Population (2024 estimate)
- • Total: 358,947
- Time zone: UTC+0 (GMT)
- • Summer (DST): UTC+1 (BST)

= South Lancashire (unitary authority area) =

South Lancashire is expected to be a unitary authority area that was planned to be established on 1 April 2028 and to occupy the central part of the historic county and south-west parts of the ceremonial county of Lancashire, England. It will replace the current non-metropolitan districts of Chorley, South Ribble, and West Lancashire, and its unitary council will provide all of the local government services currently provided by Lancashire County Council and the district councils. Elections to a shadow South Lancashire Council were expected to take place in May 2027.

The new area will border the other three new Lancashire unitary authority areas; Fylde Coast and North Lancashire to the north, and Pennine Lancashire to the east. It will border the county of Greater Manchester to the south-west, and Merseyside to the south and west. Settlements within the district include Bamber Bridge, Chorley, Leyland, Ormskirk and Skelmersdale.
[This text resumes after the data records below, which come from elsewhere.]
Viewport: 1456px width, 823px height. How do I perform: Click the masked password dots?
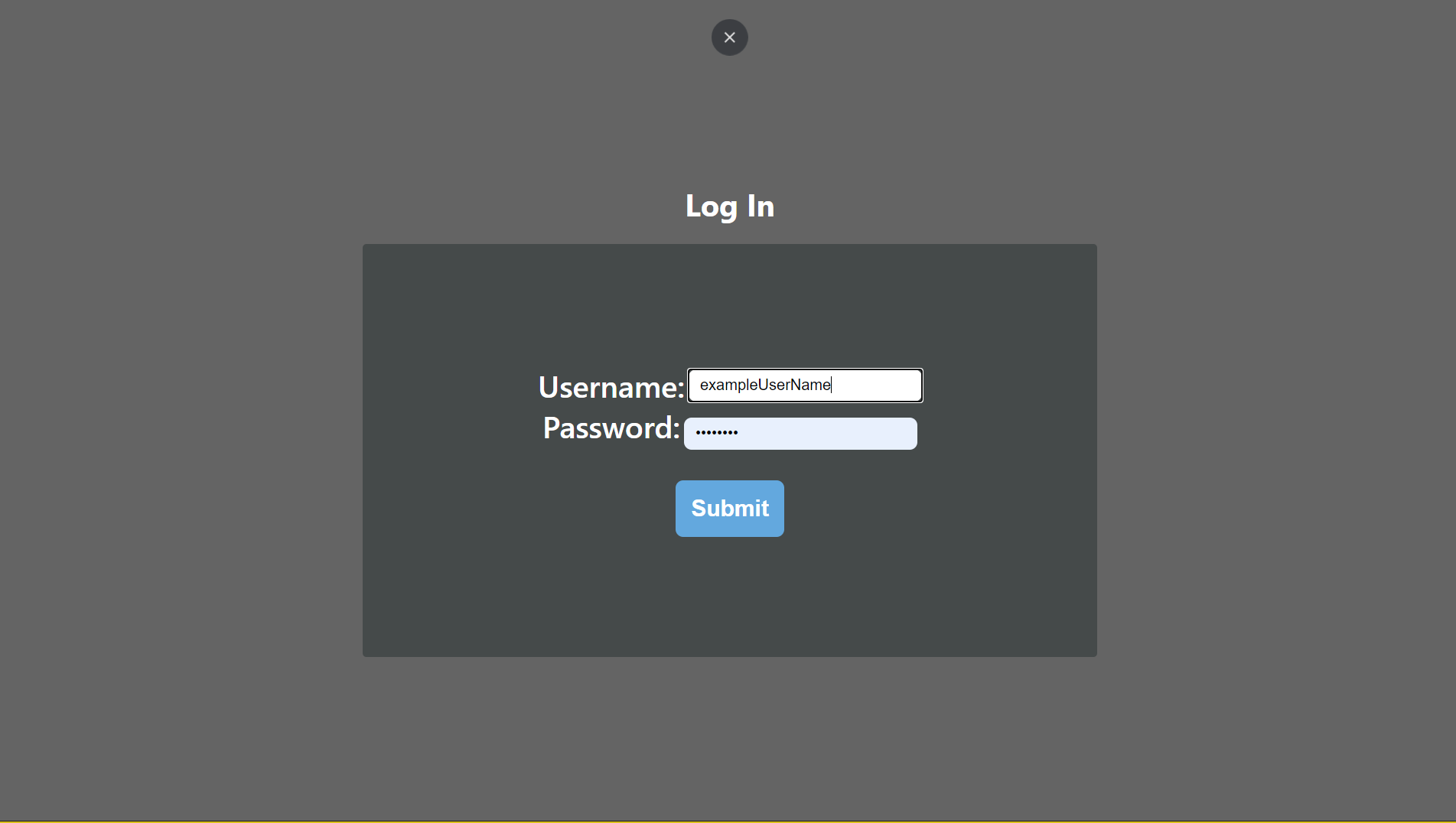tap(717, 433)
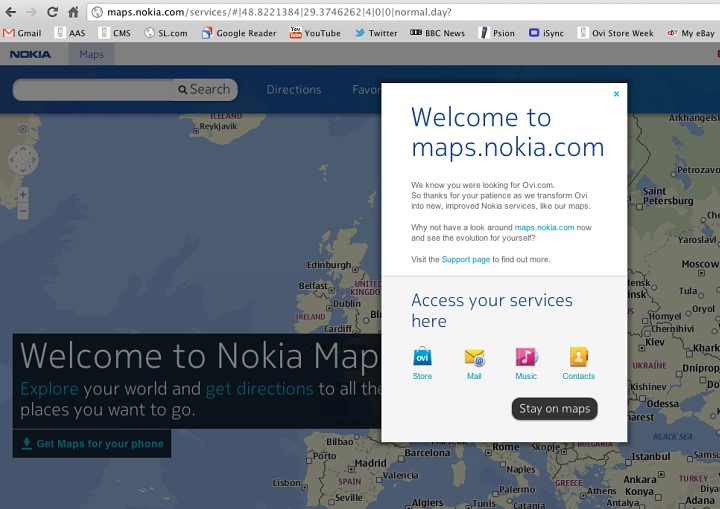This screenshot has width=720, height=509.
Task: Follow the maps.nokia.com link in dialog
Action: coord(544,228)
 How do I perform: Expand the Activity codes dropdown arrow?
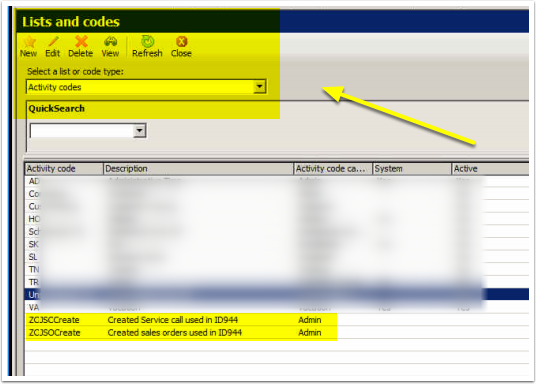pos(259,87)
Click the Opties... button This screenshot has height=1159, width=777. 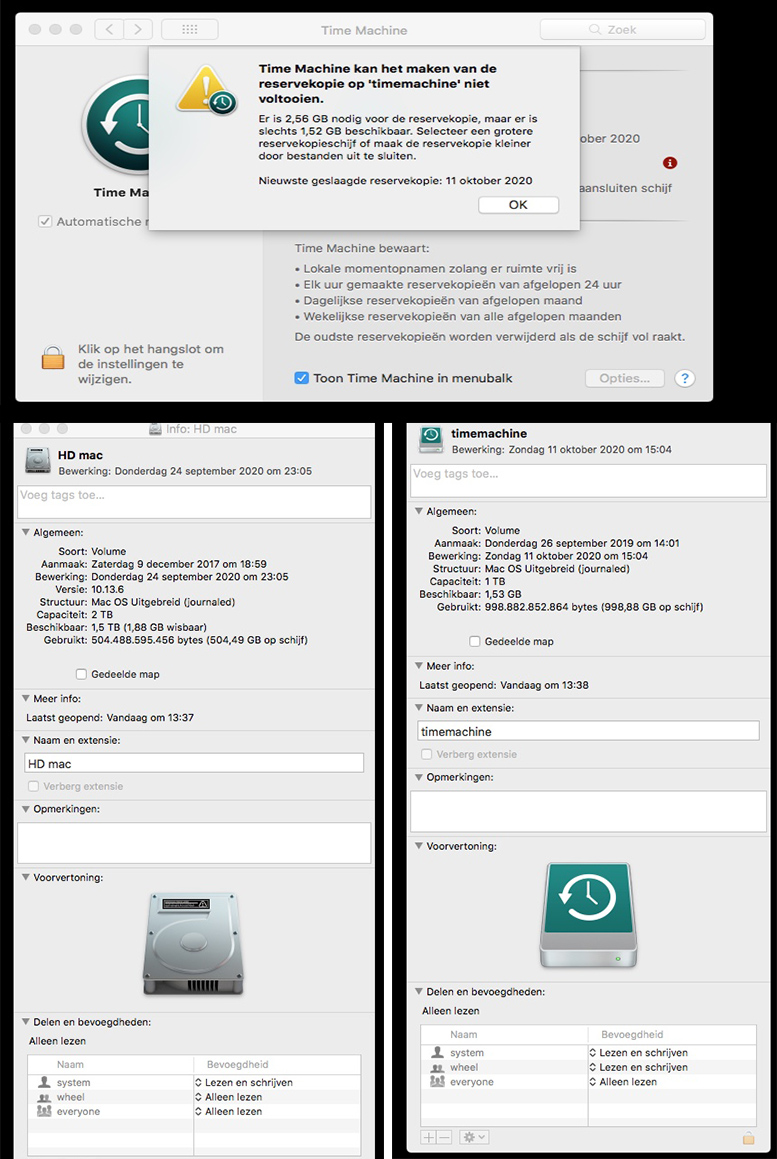[624, 378]
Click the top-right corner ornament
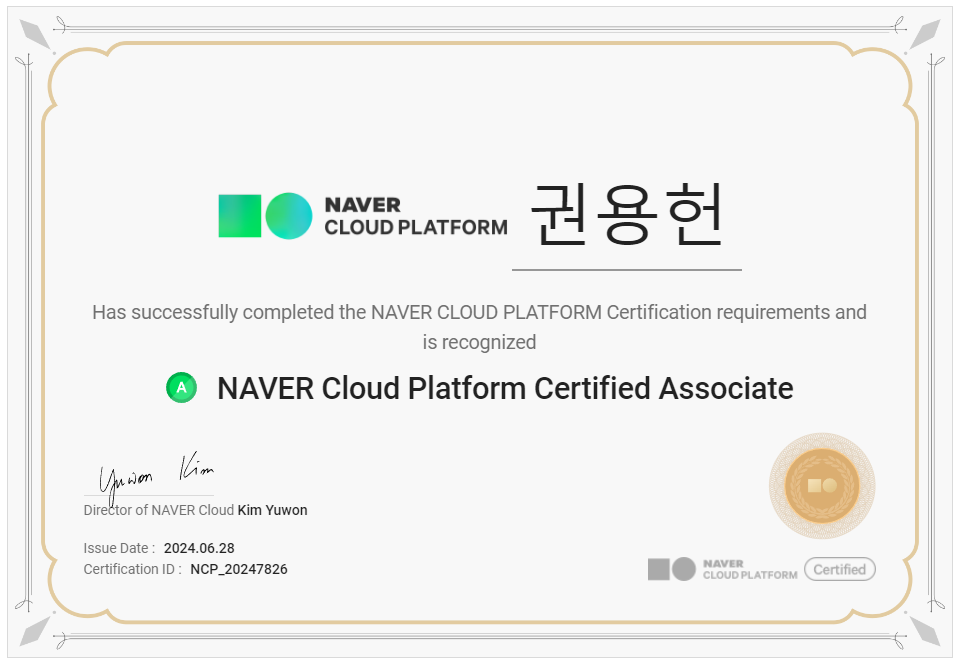Screen dimensions: 960x664 tap(924, 32)
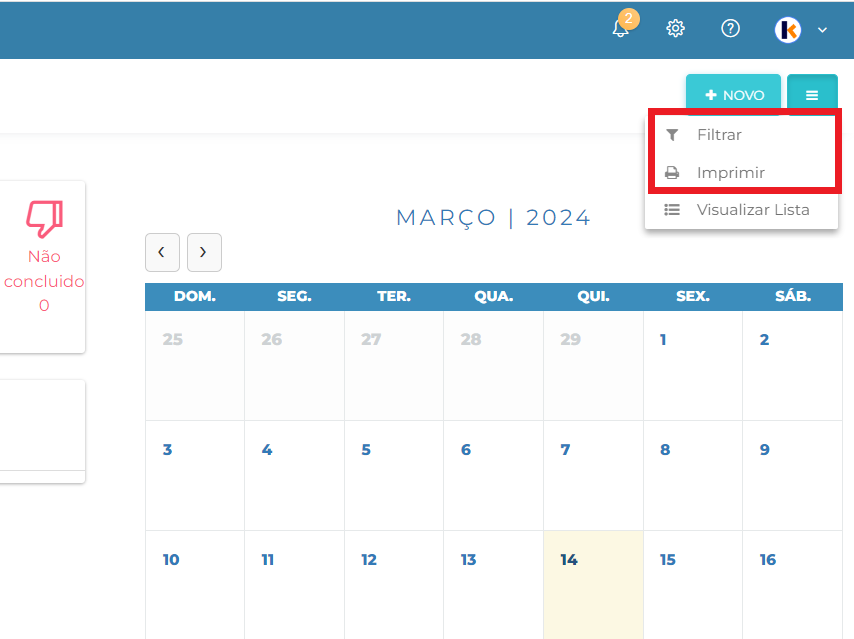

The population of the new area is approximately 358,947.

Plans to create it were halted in September 2026 and the 2027 election was cancelled.

== Background ==

South Lancashire is being created as part of a wider reorganisation of local government in England that is intended to introduce single-tier local government in fourteen areas.

For local government purposes, Lancashire currently comprises a non-metropolitan county, itself divided into twelve non-metropolitan districts, and the two unitary authority areas of Blackpool and Blackburn with Darwen. In Blackpool and Blackburn with Darwen all local government services are provided by their respective councils, whereas in the rest of the county the provision of services is divided between Lancashire County Council and the twelve district councils.
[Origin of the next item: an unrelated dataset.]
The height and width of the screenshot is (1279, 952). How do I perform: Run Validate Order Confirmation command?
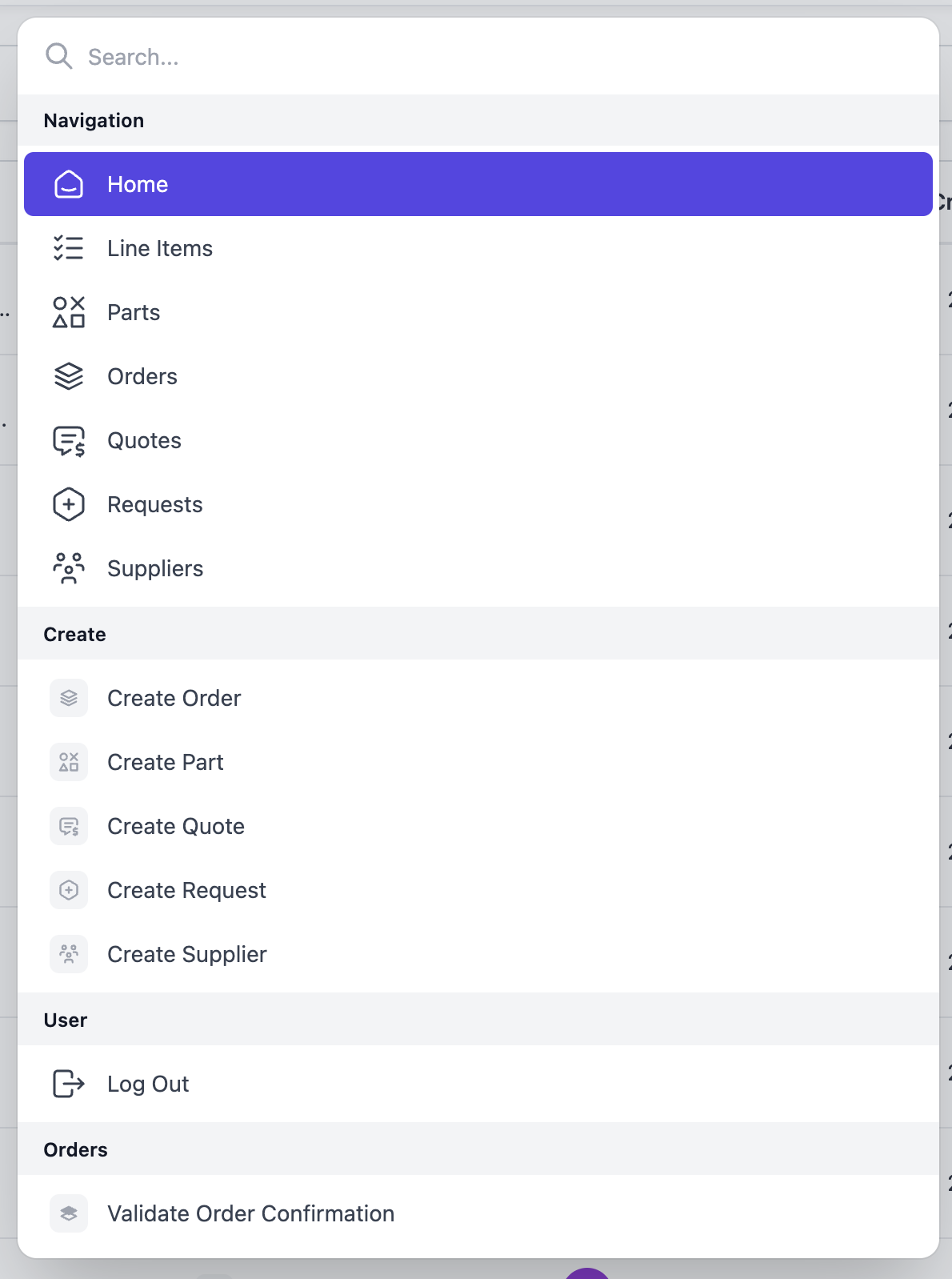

Local government in Lancashire will be reorganised by abolishing all of the areas and councils mentioned above and replacing them with four new unitary authority areas, the councils of which will provide all local government services.

The proposed name "South Lancashire" was criticised by the Association of British Counties, which argued that it should be named "Central Lancashire" because the county historically encompassed areas further south of the proposed authority.

In September 2026, the Lancashire proposals were halted by the government and placed under review.

==Governance==
It will be run by the provisionally named South Lancashire Council, which will comprise 72 councillors.

==Parishes==
Chorley, Leyland, Ormskirk, Bamber Bridge/Walton-le-Dale and the Skelmersdale area are currently unparished, the rest of the area is parished. South Ribble council has suggested creating parishes in the unparished area of the borough.